:: Problem details ::
Go over the listing below line by line, and return each one holding the string "scale".
-------- Material supplied
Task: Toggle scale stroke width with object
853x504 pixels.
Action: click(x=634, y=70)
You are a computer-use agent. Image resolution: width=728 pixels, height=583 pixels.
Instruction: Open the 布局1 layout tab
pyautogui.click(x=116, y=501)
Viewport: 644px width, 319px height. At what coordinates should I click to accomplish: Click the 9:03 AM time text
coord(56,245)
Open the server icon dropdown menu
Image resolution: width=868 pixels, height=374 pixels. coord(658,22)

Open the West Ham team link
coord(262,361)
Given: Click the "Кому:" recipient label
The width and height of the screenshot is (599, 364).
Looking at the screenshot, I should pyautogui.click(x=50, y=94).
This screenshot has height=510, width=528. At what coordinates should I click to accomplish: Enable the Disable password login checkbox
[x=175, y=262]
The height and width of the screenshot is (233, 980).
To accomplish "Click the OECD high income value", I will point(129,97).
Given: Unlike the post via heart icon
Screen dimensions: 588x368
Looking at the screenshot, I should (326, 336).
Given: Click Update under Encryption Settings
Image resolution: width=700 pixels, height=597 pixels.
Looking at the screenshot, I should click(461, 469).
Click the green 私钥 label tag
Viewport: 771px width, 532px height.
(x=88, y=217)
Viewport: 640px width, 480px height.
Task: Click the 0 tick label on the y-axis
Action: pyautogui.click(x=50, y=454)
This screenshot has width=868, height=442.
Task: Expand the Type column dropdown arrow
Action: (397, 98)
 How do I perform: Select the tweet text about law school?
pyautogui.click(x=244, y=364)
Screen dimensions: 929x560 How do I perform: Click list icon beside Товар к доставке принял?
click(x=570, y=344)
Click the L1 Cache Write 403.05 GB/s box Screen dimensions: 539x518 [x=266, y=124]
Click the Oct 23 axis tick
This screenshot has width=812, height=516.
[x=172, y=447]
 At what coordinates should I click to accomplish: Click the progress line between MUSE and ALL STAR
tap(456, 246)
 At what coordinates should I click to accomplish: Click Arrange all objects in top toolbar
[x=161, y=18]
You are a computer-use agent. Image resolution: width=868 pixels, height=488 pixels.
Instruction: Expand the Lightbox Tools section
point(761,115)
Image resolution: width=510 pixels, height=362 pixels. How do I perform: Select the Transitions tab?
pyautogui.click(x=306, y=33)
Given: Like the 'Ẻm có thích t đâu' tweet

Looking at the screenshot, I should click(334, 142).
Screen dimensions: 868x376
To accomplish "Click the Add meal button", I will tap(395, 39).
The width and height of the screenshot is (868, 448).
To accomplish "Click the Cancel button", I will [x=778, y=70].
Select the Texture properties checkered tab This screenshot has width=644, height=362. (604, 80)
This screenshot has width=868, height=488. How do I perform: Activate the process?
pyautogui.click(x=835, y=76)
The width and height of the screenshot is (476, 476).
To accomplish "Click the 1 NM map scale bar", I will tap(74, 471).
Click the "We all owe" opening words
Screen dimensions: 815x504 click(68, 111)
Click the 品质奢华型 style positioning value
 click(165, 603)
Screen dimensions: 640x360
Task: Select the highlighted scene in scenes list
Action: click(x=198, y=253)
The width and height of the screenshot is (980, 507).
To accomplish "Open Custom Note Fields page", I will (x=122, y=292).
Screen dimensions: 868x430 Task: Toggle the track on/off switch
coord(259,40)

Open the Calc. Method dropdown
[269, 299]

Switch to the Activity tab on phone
----------------
:: Your response ::
Task: Toggle scale stroke width with object
To accomplish "Click the 1 NM map scale bar", I will tap(74, 471).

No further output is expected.